Week end de formation en Suisse

En finir avec le capitalisme !

Les 22, 23 et 24 août , la Gauche anticapitaliste, groupe suisse proche de la LCR , organise dans les alpes valaisannes, une rencontre placée sous le slogan « en finir avec le capitalisme ! ».

Rencontres, discussions, projections et convivialité sont à l’ordre du jour de ce week-end ouvert à toutes celles et à tous ceux pour qui le capitalisme n’est pas l’horizon indépassable de l’humanité, pour qui son renversement est condition d’avenir

Trois thèmes principaux ponctueront le week-end :

● Guerres et répression, récession, privatisations, chômage et pauvreté, catastrophes climatiques et famines : c’est ça le capitalisme !
Présentation : Paolo Gilardi de la Gauche anticapitaliste

Jamais comme aujourd’hui la phrase de Marx selon laquelle « le capitalisme épuise les humains et la nature » n’a été autant d’actualité.
La récession gagne les Etats-Unis, l’Espagne et l’Italie avec des centaines de milliers d’hommes et de femmes littéralement mis à la rue, licencié.e.s, viré.e.s de leur logement. Dans plus de cinquante pays, la population est confrontée à la hausse tragique des prix élémentaires. Partout, c’est la place des cultures vivrières, celles qui nourrissent les humains, qu’on réduit : à leur place c’est de la nourriture pour 4X4, les agro-combustibles, qu’on cultive.
La crise du système bancaire ouvre une période particulièrement critique qui pourrait plonger le monde dans une crise économique sans précédents.
Quant au climat, déréglé par les effets du mode de production capitaliste, il est de plus en plus à l’origine de catastrophes naturelles qui frappent des régions entières de la planète provoquant destructions, exodes, famines et guerres.
Décidément, le capitalisme n’ouvre à l’humanité que des perspectives dramatiques. La barbarie peut à nouveau frapper de plein fouet : il y a urgence d’en finir avec le capitalisme.
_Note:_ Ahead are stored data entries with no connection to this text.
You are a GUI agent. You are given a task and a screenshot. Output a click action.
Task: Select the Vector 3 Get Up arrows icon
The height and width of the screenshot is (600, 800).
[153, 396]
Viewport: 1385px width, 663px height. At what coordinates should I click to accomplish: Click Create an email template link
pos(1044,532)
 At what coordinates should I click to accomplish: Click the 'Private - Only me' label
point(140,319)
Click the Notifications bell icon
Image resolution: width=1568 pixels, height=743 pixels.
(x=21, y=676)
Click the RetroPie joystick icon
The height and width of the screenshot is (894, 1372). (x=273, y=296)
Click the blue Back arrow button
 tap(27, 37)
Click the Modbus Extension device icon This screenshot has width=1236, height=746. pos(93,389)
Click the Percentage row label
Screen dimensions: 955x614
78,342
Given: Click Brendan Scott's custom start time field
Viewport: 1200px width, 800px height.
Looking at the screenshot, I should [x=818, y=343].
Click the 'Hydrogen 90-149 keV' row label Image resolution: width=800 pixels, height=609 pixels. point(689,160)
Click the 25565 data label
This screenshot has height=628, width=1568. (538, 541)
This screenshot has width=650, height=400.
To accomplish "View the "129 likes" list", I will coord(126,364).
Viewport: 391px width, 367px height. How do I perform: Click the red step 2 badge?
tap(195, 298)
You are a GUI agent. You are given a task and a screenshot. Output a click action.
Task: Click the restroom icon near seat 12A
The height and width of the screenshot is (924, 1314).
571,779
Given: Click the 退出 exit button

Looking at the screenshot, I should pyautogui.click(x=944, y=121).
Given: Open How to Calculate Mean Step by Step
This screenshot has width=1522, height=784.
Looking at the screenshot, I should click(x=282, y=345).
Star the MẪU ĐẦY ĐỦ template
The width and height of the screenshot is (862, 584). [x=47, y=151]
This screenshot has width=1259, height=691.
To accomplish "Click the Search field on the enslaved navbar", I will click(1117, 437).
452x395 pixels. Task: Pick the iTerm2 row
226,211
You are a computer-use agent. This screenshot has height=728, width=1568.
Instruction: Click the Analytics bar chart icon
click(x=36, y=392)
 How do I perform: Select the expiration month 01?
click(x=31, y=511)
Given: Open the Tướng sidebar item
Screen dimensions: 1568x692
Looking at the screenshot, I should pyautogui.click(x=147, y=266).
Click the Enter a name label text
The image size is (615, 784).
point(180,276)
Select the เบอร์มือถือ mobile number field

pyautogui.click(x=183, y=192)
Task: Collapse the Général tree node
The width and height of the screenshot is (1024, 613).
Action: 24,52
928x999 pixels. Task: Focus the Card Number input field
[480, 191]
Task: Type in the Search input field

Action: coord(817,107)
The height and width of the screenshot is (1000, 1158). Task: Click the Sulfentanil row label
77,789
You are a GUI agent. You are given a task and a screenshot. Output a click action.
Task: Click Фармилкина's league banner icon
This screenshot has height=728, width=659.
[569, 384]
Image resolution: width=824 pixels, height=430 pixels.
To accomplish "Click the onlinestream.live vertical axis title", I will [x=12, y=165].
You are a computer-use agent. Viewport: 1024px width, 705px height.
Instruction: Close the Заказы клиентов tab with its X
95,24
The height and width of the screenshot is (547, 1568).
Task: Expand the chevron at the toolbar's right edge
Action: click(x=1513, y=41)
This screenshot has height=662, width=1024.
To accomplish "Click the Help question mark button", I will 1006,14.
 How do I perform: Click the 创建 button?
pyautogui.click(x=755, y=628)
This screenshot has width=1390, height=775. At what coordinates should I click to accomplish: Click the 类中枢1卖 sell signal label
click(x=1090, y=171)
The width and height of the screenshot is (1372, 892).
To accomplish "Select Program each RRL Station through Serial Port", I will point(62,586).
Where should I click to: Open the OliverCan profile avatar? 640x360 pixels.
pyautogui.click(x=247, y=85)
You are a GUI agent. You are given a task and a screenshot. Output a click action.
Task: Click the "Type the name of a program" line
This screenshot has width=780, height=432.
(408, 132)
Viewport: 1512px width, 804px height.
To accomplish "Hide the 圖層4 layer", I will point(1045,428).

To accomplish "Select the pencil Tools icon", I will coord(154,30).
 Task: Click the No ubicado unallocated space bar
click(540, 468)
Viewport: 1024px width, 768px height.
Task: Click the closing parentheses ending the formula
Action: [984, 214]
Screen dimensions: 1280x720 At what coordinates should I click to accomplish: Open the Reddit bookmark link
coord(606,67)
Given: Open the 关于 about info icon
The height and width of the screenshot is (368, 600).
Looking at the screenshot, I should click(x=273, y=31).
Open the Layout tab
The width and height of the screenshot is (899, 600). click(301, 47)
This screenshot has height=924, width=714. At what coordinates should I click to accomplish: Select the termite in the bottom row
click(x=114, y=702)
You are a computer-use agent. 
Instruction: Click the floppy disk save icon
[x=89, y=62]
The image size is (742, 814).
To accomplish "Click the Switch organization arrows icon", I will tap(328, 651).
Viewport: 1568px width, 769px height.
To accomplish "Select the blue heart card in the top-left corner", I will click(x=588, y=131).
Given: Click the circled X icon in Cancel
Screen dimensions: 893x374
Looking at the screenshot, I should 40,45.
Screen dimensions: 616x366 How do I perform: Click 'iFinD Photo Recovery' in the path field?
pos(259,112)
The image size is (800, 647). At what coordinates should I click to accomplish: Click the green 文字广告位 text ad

● Quand la « gauche » s’est suicidée : l’expérience italienne
Présentation : Cinzia Nachira de la coordination nationale de Sinistra Critica (Italie)

Jadis Etat dans l’Etat, société dans la société, le mouvement ouvrier italien est celui qui plus que tous les autres avait marqué de son empreinte, de sa force, la réalité du pays. Lois sociales, droits, ont été pendant des décennies le résultat de conquêtes collectives, de luttes d’envergure. Elles n’ont pas été que économiques : elles ont porté les espoirs de l’altermondialisme, du mouvement contre la guerre, de la lutte contre certaines grandes réalisations.
Pourtant, ce mouvement ouvrier, cette gauche italienne, c’est la clique de Berlusconi qu’elle a remis en selle, c’est la légitimité du néolibéralisme qu’elle a décrété en transitant en peu d’années d’un Parti Communiste largement ancré dans la classe ouvrière au parti démocrate, celui qui se reconnaît en Clinton et Obama. Et en encore moins d’années, c’est celle qu’on appelait l’extrême gauche qui est passée de la « rupture avec le capitalisme » à la participation au gouvernement et à sa presque disparition lors des dernières élections…

● Dans les luttes, l’alternative se construit en France : le nouveau parti anticapitaliste
Présentation : Sandra Demarcq de la direction nationale de la Ligue Communiste Révolutionnaire (France)

Depuis 1995, une succession de mouvements sociaux a traversé la France. De la protestation de l’hiver 1995 contre la réforme des retraites à la grève des cheminots de novembre 2007 en défense … des retraites, que de mouvements !
Enseignants, retraités, jeunes des banlieues, étudiants, lycéens, travailleurs du service public et du privé et même ceux pour qui c’est plus difficile, les sans papiers, qui n’est pas une fois ou l’autre descendu dans la rue ces dernières années ?
C’est dans ces luttes qu’une nouvelle génération militante s’est formée : porteuse d’un besoin profond de changer le monde, elle met en commun les expériences de ces mouvements. Face à une gauche gouvernementale que peu distingue de la droite, c’est à la construction d’une nouvelle force politique, un parti anticapitaliste, que cette génération participe aujourd’hui. Car, ce n’est pas seulement contre Sarkozy et le patronat qu’il faut agir, mais c’est pour renverser le capitalisme qu’il faut se battre.

Des projections de films sur ces différentes thématiques seront aussi organisées le vendredi et le samedi soir.